WHAT YOU HAVE TO DO =>
Among the entries below, one stretch runs from the line that contains "PS3 (541, 91)" through the line that contains "Arcade (499, 836)". Repeat that stretch exactly, ends included, and only that.

RECORD EXCERPTS =>

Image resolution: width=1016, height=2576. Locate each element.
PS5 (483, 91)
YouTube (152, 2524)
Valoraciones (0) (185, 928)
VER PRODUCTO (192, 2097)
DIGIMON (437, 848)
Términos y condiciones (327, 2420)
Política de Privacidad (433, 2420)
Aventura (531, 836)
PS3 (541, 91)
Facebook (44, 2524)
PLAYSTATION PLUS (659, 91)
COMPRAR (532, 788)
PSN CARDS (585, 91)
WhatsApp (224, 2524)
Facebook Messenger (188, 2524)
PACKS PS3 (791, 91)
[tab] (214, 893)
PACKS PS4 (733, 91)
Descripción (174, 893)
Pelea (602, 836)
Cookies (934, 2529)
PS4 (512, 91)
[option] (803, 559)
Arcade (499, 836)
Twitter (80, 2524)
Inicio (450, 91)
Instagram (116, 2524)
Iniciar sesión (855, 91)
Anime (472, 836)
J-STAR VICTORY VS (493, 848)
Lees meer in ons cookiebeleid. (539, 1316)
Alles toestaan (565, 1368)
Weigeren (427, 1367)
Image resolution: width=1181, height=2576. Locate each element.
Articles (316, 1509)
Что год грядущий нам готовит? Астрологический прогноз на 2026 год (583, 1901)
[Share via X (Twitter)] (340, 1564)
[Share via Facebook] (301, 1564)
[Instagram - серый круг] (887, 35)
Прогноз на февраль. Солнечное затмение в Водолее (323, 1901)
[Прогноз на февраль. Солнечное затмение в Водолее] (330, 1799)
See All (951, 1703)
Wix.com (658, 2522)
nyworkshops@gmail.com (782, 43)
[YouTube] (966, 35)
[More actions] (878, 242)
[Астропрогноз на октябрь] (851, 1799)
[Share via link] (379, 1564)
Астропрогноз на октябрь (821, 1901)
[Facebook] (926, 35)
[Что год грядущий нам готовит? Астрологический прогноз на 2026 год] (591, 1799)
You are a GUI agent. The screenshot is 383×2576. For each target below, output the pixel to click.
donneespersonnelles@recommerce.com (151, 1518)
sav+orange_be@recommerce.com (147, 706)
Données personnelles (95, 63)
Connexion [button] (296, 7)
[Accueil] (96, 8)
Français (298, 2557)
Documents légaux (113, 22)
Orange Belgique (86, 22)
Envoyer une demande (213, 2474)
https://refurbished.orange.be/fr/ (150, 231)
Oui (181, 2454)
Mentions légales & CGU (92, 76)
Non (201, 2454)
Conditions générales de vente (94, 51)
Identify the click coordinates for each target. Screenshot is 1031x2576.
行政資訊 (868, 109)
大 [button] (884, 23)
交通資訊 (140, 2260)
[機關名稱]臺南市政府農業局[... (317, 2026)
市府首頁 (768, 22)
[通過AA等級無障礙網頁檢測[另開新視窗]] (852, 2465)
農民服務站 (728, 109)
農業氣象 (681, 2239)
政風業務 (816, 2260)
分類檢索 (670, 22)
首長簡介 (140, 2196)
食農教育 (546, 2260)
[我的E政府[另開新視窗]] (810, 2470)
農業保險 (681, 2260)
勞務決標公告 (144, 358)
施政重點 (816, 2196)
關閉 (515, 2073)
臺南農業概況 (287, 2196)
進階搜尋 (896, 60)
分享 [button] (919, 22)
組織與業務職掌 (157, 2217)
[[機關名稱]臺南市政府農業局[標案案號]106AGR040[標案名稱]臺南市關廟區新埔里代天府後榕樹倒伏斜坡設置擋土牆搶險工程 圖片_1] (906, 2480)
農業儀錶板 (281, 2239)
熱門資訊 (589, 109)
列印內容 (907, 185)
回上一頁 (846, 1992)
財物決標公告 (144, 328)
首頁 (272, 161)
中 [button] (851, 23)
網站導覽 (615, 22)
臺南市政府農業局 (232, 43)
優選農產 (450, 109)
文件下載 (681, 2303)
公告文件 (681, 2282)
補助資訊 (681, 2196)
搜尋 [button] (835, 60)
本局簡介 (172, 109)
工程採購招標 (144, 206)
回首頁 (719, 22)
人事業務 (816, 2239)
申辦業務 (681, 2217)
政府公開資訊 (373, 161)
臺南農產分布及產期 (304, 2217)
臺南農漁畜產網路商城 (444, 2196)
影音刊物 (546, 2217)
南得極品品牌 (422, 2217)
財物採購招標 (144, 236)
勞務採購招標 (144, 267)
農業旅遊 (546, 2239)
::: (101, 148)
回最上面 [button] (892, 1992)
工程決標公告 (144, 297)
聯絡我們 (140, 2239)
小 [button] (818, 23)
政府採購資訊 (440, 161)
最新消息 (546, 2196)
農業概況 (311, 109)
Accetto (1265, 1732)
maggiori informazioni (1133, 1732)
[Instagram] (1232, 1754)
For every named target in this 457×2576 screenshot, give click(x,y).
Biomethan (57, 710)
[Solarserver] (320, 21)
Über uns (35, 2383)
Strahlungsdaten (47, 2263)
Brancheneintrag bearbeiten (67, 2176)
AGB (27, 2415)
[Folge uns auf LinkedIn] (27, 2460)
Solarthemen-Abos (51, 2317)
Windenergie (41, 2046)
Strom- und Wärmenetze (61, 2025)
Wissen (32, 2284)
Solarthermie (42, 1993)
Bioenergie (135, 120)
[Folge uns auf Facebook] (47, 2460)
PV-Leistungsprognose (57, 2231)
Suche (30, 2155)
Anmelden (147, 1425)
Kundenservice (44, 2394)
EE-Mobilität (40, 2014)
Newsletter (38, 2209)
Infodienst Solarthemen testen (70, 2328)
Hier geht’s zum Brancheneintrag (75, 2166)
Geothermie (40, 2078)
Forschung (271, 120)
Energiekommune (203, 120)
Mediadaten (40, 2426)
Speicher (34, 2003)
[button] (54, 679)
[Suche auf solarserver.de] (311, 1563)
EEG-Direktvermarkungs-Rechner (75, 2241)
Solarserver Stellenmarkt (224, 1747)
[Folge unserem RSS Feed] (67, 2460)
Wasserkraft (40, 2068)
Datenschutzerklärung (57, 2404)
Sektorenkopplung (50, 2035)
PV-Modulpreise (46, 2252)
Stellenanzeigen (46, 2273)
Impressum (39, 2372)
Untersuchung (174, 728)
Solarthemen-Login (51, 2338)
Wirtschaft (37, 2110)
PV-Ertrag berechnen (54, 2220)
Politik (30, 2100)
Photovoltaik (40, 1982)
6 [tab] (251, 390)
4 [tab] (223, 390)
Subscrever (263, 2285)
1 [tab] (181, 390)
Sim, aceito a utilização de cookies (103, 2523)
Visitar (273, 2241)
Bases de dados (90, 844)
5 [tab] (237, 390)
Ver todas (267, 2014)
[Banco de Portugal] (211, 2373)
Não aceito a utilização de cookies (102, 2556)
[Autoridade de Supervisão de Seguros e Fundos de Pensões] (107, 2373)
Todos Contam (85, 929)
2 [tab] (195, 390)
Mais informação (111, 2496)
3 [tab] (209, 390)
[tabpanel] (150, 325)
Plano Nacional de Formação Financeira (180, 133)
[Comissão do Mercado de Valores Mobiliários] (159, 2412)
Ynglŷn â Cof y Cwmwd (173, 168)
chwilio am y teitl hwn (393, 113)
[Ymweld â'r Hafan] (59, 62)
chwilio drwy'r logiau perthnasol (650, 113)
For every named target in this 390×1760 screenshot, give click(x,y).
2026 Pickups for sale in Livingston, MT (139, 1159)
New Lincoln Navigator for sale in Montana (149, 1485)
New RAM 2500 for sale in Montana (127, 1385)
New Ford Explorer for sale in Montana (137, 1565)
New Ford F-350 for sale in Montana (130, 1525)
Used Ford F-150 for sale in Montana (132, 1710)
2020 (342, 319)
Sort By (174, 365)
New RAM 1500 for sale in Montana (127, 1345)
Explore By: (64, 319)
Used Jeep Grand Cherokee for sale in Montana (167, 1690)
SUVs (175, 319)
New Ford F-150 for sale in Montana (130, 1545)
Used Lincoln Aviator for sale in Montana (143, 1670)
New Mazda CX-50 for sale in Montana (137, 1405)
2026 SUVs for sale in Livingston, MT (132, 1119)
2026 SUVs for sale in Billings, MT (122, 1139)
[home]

SOLUTION =>
PS3 (541, 91)
Facebook (44, 2524)
PLAYSTATION PLUS (659, 91)
COMPRAR (532, 788)
PSN CARDS (585, 91)
WhatsApp (224, 2524)
Facebook Messenger (188, 2524)
PACKS PS3 (791, 91)
[tab] (214, 893)
PACKS PS4 (733, 91)
Descripción (174, 893)
Pelea (602, 836)
Cookies (934, 2529)
PS4 (512, 91)
[option] (803, 559)
Arcade (499, 836)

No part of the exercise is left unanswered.